Get/set SWISH::Prog::Config object.

strict

Get/set strict flag. See new().

debug

Get/set debug flag. See new().

indexer

SWISH::Prog::Index object. Set in init_indexer().

remote( URL )

Returns true (1) if URL matches a pattern that looks like a URI scheme (http://, ftp://, etc.). Otherwise, returns false (0).

NOTE: This will match file:// but LWP::UserAgent should fetch file:// URLs just like any other URL.

fetch( URL [, stat_ref, file_ext] )

Retrieve URL either via HTTP or from filesystem.

Returns a Doc object. See SWISH::Prog::Doc documentation for how to subclass SWISH::Prog::Doc.

find( @paths )

Use SWISH::Prog::Find to traverse @paths.

spider NOT YET IMPLEMENTED

Returns a SWISH::Prog::Spider object.

ok( doc_object )

Returns true (1) if doc_object is acceptable for indexing.

The default is simply to call content_ok(). This method is a prime candidate for overriding in your subclass.

content_ok( doc_object )

Perform tests on doc_object content().

Return false (0) if any of the tests fails. A test can be anything: a regexp check, a size check, whatever.

The default test is simply that length() > 0.

url_ok( URL )

Check URL before fetch()ing it.

Returns 0 if URL should be skipped.

Returns file extension of URL if URL should be processed.

dir_ok( directory )

Called by find() for all directories. You can control the recursion into directory via the config() params

 TODO
 

index( doc_object )

Pass doc_object to the indexer.

Runs filter() and ok(), in that order, before handing to the indexer.

filter( doc_object )

Filter doc_object before indexing. filter() is called by index() just before ok().

Think of filter() as a last-chance global filter opportunity similar to the *_filter() methods available in SWISH::Prog::Doc. The individual *_filter() methods are called at the time the doc_object is first created.

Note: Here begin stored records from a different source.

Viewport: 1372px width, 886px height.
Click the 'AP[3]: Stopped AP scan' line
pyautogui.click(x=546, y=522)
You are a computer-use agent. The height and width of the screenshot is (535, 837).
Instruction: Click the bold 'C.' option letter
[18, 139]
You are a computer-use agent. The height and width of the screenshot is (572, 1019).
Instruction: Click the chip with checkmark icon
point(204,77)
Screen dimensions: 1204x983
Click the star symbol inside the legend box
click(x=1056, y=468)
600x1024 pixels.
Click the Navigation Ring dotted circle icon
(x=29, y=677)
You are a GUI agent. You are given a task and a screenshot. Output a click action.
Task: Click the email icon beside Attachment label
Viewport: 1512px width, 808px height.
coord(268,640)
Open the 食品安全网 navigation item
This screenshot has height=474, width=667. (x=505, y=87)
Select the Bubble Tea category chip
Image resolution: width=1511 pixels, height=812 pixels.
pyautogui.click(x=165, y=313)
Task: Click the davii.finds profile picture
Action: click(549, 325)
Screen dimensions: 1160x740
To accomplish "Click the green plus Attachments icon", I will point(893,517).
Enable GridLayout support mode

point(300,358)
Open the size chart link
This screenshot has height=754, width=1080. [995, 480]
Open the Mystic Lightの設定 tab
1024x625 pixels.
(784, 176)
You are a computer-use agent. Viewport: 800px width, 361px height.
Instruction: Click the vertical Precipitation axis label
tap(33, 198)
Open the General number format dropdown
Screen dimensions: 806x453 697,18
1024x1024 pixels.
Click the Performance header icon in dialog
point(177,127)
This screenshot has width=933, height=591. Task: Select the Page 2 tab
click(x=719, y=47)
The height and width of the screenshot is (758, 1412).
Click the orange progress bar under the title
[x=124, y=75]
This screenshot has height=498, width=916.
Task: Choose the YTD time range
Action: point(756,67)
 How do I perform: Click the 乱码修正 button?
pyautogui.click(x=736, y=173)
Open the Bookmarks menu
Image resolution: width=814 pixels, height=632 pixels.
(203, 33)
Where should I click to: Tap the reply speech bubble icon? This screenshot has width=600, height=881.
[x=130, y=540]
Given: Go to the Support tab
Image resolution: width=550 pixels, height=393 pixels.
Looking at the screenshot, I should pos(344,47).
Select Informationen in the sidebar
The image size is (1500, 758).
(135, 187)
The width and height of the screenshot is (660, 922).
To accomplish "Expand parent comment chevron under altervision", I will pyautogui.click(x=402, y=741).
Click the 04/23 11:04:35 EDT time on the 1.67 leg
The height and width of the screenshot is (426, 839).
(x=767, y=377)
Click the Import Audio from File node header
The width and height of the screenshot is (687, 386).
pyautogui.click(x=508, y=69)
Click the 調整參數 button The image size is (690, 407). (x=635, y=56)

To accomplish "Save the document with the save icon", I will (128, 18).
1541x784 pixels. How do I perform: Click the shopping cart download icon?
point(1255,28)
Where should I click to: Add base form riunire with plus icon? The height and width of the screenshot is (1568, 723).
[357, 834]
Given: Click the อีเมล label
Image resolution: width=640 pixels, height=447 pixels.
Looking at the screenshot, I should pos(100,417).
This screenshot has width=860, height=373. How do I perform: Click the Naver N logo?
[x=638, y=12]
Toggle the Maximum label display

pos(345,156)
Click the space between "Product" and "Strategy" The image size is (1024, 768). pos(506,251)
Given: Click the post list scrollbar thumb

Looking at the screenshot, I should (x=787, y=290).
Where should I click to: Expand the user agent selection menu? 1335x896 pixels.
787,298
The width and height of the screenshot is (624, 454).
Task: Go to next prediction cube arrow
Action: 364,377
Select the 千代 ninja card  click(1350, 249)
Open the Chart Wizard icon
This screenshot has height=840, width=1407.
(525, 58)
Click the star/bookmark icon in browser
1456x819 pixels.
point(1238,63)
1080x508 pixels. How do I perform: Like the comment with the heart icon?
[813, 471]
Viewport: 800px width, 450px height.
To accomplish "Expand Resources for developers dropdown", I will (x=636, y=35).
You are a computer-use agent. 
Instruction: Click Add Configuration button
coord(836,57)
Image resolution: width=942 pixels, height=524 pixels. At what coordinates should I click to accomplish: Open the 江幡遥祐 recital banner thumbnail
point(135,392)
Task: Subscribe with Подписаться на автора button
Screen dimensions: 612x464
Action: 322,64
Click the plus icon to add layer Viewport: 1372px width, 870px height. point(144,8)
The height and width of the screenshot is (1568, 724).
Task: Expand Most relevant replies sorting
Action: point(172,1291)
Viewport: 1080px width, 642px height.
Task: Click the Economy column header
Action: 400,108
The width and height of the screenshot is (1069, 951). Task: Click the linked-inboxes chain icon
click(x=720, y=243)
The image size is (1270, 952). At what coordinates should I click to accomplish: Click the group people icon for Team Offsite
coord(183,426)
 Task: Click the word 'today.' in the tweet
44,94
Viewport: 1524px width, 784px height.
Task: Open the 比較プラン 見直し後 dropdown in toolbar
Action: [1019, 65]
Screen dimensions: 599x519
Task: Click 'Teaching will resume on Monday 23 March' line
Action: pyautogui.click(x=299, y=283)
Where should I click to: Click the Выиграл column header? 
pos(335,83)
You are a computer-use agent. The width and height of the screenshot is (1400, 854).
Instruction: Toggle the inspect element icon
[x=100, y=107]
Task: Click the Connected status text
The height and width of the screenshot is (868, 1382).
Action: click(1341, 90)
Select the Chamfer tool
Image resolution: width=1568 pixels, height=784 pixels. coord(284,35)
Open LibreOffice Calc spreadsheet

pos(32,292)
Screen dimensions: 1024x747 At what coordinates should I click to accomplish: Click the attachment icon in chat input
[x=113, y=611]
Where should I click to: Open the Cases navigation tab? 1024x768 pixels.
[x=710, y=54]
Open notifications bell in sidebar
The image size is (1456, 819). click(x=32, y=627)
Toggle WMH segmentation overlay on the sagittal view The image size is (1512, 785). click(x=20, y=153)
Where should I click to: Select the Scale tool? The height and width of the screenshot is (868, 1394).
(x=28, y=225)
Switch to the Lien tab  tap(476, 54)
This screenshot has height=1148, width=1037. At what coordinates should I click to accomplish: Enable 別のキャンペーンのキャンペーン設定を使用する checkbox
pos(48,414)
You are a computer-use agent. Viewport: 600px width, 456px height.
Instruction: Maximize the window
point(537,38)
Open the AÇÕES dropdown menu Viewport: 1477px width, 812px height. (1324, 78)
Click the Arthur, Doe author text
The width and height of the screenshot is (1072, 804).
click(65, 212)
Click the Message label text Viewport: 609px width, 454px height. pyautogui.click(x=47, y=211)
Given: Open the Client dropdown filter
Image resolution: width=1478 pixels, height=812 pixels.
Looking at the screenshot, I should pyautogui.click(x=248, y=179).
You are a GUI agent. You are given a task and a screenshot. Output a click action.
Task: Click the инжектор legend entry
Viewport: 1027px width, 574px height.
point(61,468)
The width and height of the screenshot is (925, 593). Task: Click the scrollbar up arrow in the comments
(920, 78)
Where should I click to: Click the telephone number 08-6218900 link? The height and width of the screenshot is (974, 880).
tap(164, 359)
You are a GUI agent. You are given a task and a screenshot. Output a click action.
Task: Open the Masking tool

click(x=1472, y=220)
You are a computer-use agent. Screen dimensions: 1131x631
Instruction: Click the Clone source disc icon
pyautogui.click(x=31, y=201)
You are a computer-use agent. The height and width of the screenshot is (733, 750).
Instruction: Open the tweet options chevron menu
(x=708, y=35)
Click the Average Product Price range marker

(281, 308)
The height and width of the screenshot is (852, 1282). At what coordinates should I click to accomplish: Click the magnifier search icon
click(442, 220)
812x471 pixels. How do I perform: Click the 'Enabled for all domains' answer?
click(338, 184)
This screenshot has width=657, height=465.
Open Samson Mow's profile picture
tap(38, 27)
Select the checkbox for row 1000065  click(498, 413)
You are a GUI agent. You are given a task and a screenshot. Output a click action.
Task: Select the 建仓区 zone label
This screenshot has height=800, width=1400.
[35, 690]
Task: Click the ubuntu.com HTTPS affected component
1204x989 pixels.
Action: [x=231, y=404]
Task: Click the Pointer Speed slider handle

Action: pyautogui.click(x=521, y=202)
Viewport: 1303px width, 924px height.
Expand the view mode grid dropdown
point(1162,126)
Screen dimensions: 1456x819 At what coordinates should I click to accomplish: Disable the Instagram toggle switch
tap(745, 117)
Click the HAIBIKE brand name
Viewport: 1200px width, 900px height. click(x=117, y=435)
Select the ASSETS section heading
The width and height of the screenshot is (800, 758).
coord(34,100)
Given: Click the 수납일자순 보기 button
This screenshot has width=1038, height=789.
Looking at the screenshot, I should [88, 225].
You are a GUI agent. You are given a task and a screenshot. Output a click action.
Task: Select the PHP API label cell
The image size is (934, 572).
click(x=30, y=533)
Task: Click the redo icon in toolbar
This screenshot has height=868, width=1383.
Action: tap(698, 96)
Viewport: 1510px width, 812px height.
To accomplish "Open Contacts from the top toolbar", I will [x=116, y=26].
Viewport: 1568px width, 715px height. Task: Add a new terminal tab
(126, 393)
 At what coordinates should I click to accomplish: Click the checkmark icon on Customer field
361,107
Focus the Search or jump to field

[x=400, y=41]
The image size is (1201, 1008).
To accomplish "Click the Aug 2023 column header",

The filter() method is called later, just before indexing starts.

elapsed

Returns the elapsed time in seconds since object was created.

SEE ALSO

http://swish-e.org/

SWISH::Prog::Doc, SWISH::Prog::Headers, SWISH::Prog::Index, SWISH::Prog::Config

AUTHOR

Peter Karman, <perl@peknet.com>

Many of the API ideas here are gleaned from Bill Moseley's DirTree.pl and spider.pl scripts in Swish-e 2.x.

COPYRIGHT AND LICENSE

Copyright 2006 by Peter Karman

Thanks to Atomic Learning for sponsoring some of the development of this module.

This library is free software; you can redistribute it and/or modify it under the same terms as Perl itself.